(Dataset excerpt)
========================================

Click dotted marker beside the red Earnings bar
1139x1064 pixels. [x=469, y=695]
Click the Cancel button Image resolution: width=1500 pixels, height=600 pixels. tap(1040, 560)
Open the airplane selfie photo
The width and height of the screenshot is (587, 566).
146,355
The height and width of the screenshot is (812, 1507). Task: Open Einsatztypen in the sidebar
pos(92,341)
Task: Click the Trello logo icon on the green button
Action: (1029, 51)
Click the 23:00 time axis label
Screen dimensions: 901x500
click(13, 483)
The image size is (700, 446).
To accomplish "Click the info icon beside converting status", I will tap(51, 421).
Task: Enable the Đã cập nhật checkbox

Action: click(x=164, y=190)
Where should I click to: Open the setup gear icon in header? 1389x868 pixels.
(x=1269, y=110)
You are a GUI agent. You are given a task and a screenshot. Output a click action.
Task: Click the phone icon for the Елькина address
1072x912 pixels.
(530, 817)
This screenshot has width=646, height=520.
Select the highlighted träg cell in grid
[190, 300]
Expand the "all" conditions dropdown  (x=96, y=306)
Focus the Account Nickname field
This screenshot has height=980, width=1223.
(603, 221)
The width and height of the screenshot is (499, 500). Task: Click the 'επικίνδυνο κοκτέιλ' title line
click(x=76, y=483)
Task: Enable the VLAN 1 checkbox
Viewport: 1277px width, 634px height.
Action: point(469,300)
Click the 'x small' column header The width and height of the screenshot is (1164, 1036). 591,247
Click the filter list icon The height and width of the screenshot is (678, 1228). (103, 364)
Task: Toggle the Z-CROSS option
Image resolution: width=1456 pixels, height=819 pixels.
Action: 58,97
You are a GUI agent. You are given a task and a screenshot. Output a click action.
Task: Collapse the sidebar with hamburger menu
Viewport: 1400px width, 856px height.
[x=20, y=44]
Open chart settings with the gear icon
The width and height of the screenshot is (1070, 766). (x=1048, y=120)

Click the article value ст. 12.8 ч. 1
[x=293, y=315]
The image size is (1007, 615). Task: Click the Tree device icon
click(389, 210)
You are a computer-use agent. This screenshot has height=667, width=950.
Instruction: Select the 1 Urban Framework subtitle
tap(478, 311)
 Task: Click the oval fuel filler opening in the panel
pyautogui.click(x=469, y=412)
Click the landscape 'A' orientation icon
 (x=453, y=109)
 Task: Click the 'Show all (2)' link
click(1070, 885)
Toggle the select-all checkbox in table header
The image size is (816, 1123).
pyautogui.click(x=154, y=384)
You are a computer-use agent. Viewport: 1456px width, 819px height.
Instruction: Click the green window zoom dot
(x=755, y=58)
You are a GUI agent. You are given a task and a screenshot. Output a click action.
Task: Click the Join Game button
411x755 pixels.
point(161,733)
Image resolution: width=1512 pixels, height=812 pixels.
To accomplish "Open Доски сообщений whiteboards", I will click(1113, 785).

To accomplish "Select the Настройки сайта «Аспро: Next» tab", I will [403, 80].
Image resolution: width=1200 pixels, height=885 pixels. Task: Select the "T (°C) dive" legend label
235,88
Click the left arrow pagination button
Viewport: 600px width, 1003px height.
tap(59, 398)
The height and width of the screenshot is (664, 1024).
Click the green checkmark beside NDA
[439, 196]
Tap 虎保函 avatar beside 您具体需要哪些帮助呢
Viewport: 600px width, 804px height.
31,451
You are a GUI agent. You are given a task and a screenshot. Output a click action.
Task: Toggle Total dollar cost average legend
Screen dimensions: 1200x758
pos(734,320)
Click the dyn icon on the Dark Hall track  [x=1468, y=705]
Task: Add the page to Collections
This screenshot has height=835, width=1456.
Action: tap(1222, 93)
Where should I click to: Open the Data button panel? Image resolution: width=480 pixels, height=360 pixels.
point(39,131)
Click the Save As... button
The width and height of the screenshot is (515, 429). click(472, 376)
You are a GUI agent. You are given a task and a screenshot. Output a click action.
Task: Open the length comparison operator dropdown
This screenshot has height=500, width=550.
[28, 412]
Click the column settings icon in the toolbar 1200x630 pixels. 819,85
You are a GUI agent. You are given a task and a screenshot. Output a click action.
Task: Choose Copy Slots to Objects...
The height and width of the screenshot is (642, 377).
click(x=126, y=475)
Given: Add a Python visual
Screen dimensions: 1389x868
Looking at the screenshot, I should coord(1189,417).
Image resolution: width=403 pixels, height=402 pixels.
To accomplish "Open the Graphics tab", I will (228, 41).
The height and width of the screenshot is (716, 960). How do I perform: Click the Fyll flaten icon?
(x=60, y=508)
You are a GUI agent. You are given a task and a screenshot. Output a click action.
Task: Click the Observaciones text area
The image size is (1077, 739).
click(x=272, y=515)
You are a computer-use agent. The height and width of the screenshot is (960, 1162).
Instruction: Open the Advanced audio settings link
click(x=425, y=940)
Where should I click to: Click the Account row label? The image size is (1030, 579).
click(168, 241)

========================================

■ **What you have to do**
Return the entries above unchanged, from the line with "Click the landscape 'A' orientation icon" to the line with "(x=755, y=58)", including both of those lines.

■ **Problem solution**
Click the landscape 'A' orientation icon
 (x=453, y=109)
 Task: Click the 'Show all (2)' link
click(1070, 885)
Toggle the select-all checkbox in table header
The image size is (816, 1123).
pyautogui.click(x=154, y=384)
You are a computer-use agent. Viewport: 1456px width, 819px height.
Instruction: Click the green window zoom dot
(x=755, y=58)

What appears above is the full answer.